2022-01-10 10:42 Matt Chambers
From that link: "MQ will always generate the shortest proteinGroup list that is sufficient to explain all peptide IDs" - this almost certainly means they're doing the same parsimony that IDPicker and MSDaPI are doing. According to the description there, "razor peptides" are describing special handling for peptides that are shared by multiple protein groups where the protein groups are not subsets of each other:
ProteinGroup -- Peptides
A -- 1, 2, 3, 4
B -- 2, 3, 5

Peptide 1, 4 and 5 are unique, 2 and 3 are razor peptides for A but still included for proteinGroup B, and B is retained because it has the unique peptide 5. (Unique peptides are also razor peptides).

The background proteome seems like it could work, but it will need to be updated to store which peptides were observed in the sample before filtering. Can't multiple documents use the same background proteome DB? How would that work?
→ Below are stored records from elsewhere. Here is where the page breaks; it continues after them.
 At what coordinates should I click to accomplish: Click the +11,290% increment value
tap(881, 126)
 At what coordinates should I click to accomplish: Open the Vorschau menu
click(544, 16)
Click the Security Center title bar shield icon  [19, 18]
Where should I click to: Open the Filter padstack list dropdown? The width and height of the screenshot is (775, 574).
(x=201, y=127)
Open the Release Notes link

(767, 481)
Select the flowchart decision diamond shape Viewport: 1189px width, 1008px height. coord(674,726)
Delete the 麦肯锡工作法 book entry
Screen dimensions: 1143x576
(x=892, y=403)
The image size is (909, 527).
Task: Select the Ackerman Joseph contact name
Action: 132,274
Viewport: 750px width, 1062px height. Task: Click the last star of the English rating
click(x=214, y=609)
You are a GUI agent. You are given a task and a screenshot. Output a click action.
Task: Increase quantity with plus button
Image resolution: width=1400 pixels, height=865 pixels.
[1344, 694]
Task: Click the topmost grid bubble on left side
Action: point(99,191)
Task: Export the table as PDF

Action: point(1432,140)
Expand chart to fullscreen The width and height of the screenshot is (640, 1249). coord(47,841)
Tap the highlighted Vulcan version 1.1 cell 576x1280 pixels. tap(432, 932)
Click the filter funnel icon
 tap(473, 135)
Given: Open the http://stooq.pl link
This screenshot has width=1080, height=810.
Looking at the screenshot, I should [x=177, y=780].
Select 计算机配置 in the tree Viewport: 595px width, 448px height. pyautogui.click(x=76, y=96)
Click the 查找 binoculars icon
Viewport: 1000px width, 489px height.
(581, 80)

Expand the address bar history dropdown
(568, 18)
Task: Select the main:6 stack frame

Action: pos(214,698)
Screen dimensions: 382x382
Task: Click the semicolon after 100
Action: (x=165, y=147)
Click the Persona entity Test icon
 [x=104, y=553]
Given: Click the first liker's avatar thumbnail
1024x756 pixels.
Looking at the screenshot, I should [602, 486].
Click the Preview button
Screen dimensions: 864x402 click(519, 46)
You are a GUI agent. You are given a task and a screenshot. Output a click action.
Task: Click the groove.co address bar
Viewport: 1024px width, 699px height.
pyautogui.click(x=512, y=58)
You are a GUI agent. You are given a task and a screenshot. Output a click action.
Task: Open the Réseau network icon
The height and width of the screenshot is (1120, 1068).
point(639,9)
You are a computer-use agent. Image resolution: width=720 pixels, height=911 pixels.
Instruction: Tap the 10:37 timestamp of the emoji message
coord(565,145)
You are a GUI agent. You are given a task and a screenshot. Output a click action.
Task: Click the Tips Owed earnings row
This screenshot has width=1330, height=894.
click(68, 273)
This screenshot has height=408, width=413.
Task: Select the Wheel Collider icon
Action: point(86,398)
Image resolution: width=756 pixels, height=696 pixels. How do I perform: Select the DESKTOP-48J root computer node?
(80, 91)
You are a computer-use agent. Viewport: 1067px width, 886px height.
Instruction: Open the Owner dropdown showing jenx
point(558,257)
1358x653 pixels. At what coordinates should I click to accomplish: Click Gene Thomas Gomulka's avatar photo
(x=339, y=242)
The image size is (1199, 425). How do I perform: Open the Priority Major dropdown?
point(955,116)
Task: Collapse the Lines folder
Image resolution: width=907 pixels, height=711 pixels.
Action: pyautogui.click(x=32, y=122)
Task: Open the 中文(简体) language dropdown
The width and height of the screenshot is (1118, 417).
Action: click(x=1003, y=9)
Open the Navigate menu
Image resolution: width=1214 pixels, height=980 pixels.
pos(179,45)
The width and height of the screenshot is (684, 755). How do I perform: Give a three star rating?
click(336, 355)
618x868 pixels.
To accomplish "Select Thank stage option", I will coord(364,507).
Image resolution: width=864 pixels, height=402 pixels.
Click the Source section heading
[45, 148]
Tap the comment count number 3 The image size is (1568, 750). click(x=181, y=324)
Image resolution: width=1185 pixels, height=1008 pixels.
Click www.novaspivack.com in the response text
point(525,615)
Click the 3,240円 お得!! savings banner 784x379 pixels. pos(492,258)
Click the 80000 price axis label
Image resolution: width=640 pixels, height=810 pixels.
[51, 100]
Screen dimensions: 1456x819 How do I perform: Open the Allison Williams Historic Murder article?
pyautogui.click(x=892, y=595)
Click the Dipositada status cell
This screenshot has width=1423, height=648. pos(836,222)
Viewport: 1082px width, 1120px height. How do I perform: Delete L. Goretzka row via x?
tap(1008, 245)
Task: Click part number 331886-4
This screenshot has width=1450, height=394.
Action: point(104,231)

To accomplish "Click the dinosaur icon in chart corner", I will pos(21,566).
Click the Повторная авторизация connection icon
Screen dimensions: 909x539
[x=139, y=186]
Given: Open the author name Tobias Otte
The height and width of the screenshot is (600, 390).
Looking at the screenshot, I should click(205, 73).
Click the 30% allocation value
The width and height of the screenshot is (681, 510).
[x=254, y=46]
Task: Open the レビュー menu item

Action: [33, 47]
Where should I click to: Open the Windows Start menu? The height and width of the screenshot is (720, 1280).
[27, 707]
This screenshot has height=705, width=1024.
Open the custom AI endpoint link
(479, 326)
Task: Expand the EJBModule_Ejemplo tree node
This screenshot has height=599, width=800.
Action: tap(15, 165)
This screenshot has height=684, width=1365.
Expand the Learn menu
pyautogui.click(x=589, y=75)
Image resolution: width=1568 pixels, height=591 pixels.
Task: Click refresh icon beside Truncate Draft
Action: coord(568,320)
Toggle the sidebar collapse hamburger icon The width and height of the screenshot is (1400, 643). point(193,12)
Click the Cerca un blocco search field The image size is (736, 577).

2022-01-10 10:57 Brendan MacLean
Hmmmm... Let's talk about that. It seems you are saying this will add a new meta-level. Today a .protdb is intended to store everything that may hypothetically be in the sample. And you are saying this functionality requires knowledge of what is actually detectable in the sample (below a certain FDR), and that again may be different from what is in the targets list.